Time-resolved infrared absorption spectroscopy was utilized to
monitor the production of HCOOH, CO2,
and CO following ultraviolet laser excitation of gas-phase formate
esters. Excitation of ethyl formate at 227.5 nm
resulted in formation of HCOOH and CO2. The
CO2 quantum yield was estimated to be 0.5 ± 0.1. No
evidence
for CO formation was obtained at this wavelength. Relative quantum
yields for the Norrish Type II elimination of
HCOOH from ethyl, n-propyl, n-butyl, isopropyl,
isobutyl, and tert-butyl formate were obtained at 227.5 and
222
nm.

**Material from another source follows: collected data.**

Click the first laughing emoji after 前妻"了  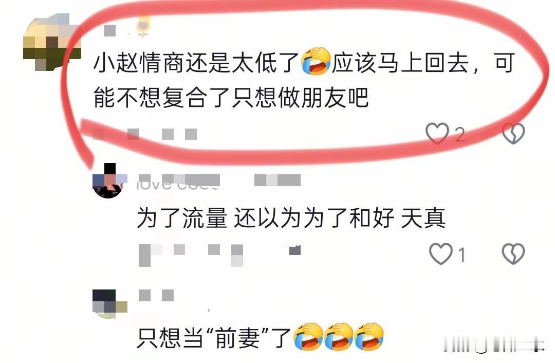pyautogui.click(x=308, y=336)
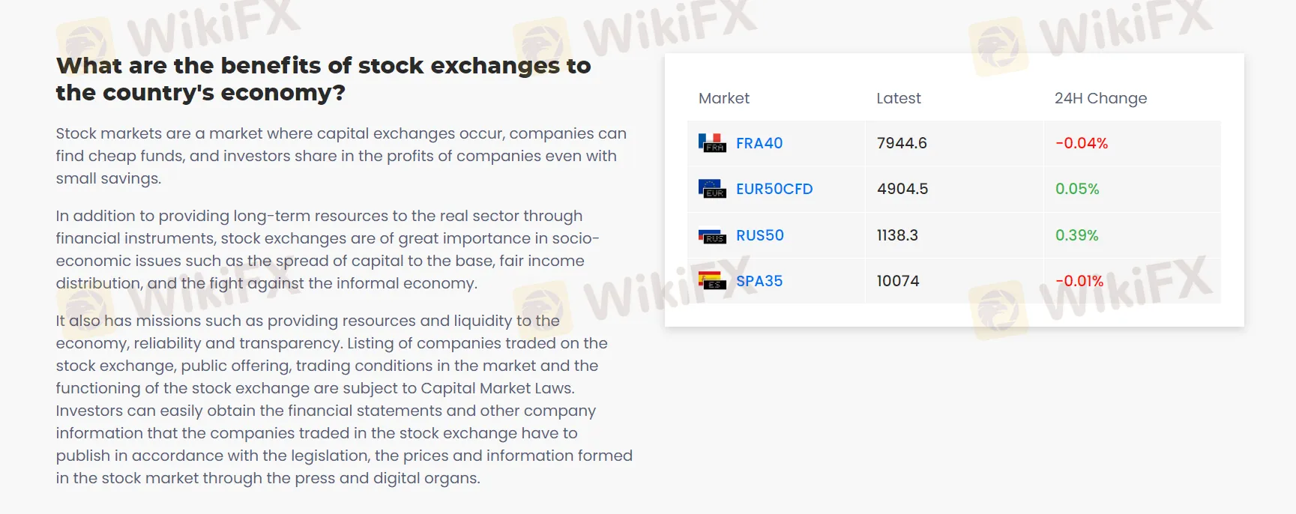Select the Spanish flag icon next to SPA35
This screenshot has height=514, width=1296.
click(x=712, y=280)
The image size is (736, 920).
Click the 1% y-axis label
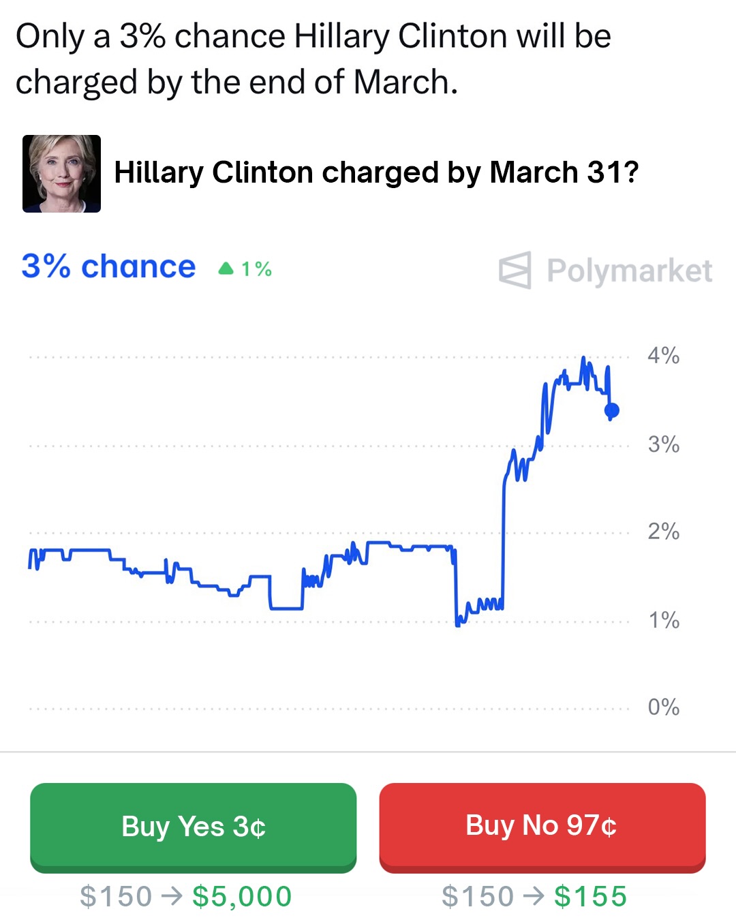(663, 620)
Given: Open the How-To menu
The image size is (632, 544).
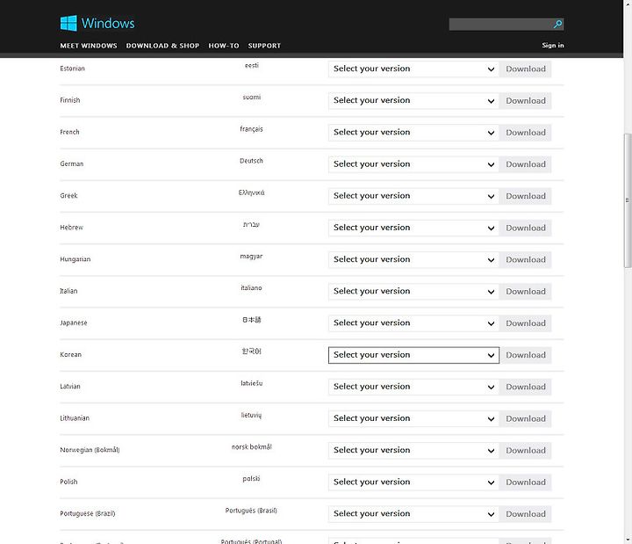Looking at the screenshot, I should 224,46.
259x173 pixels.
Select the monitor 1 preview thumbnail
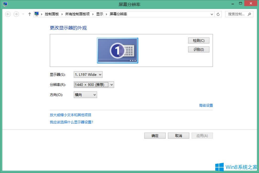(x=117, y=50)
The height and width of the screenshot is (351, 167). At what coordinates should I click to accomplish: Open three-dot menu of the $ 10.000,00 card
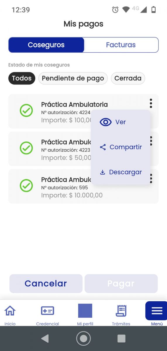pos(151,178)
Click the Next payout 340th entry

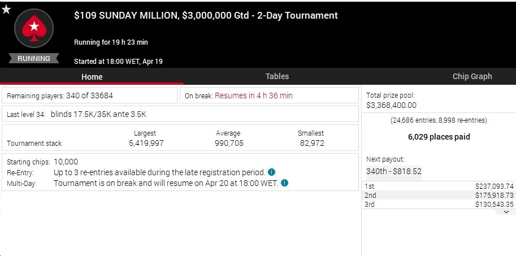(x=393, y=171)
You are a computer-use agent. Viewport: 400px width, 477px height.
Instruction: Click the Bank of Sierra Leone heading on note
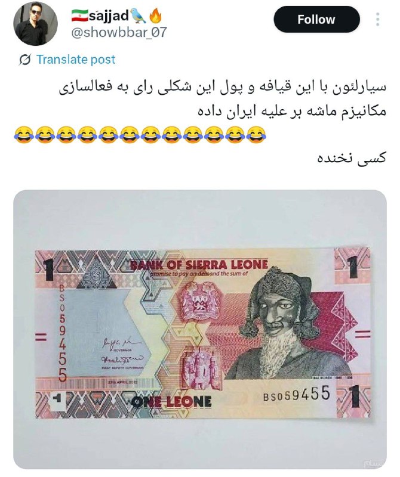199,265
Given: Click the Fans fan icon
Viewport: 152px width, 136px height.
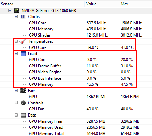Looking at the screenshot, I should click(23, 91).
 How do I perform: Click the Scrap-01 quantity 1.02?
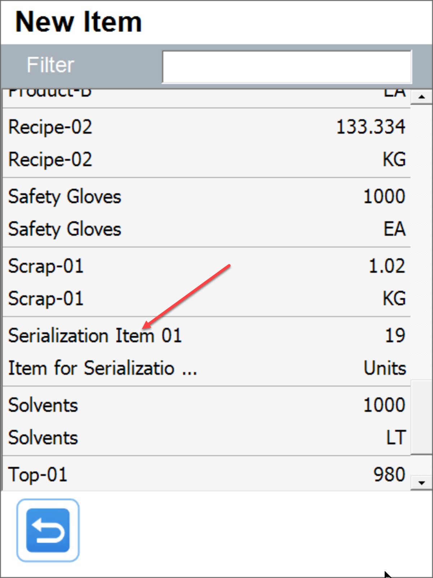tap(387, 267)
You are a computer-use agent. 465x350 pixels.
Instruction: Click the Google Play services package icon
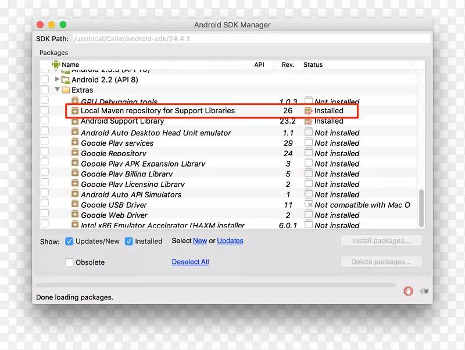coord(75,143)
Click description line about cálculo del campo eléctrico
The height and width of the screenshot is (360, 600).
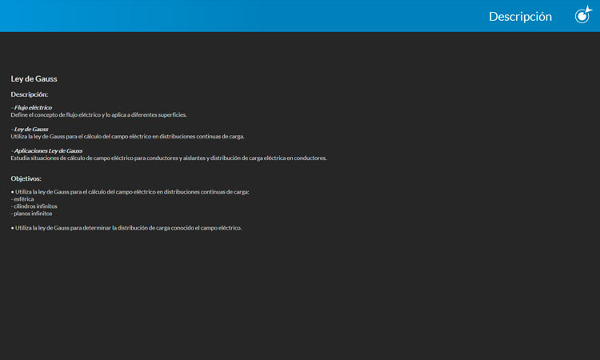tap(127, 136)
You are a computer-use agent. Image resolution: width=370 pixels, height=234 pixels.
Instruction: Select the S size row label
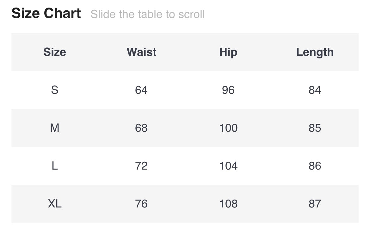pos(55,90)

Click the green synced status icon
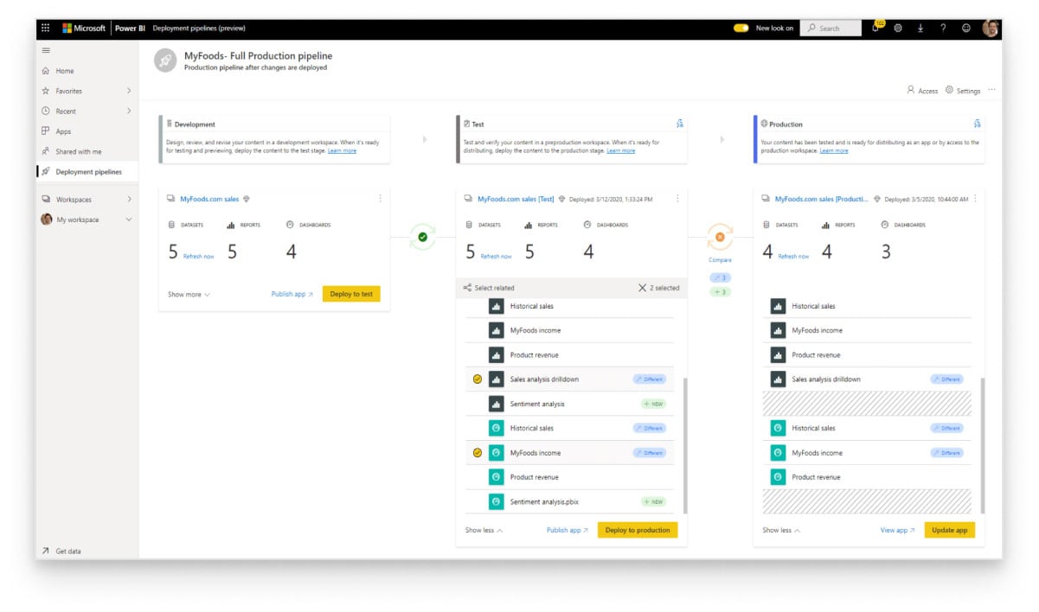click(x=422, y=236)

Normalization of the observed HCOOH yields with respect to the
number of γ-hydrogen atoms resulted in
reactivity trends at 227.5 nm of 1:3:9 for the abstraction of primary,
secondary, and tertiary hydrogen atoms,
respectively. At 222 nm, a similar reactivity trend was observed
with yields per available γ-hydrogen of 1:3:7 for
abstraction of primary, secondary, and tertiary hydrogen atoms.
Yields were found to be independent of ester pressure
over the range 100−550 mTorr. Semiempirical and ab
initio calculations of the excited state hydrogen
abstraction
step were performed and enthalpies of activation of 8−12 kcal/mol
were obtained using AM1 with configuration
interaction.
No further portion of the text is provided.